- _Instructions for the task_
Gather every line in the items below that contains the word "thumbnail", copying each line in full.
>> start
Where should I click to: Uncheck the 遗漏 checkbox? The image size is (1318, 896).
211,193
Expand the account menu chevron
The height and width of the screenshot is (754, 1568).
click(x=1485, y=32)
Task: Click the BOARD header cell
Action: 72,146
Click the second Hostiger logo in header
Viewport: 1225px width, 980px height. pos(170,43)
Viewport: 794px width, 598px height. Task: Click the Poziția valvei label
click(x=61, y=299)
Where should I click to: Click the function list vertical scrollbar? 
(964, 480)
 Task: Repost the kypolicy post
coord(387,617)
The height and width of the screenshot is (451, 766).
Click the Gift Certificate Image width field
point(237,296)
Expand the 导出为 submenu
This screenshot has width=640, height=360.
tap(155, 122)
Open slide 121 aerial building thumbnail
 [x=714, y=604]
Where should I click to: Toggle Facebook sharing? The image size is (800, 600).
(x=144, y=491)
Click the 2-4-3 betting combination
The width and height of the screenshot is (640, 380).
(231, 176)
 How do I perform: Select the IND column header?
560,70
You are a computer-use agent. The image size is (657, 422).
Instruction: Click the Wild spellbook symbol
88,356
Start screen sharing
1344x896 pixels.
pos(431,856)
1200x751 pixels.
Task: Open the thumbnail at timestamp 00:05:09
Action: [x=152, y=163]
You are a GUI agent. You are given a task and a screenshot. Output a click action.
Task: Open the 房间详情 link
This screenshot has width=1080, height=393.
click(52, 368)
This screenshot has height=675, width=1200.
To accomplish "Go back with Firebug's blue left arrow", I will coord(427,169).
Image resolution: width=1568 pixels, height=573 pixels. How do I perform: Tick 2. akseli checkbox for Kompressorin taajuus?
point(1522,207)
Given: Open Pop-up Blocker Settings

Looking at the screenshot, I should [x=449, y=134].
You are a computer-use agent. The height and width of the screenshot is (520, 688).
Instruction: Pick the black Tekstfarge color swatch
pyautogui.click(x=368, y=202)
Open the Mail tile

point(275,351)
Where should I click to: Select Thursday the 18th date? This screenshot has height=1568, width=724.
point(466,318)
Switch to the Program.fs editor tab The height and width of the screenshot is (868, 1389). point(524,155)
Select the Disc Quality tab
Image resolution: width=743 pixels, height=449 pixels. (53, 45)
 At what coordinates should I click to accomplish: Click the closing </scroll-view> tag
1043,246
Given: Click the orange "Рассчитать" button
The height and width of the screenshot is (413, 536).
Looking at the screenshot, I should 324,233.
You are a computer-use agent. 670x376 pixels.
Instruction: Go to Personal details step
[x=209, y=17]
>> end
- _Output below_
Open slide 121 aerial building thumbnail
Task: Open the thumbnail at timestamp 00:05:09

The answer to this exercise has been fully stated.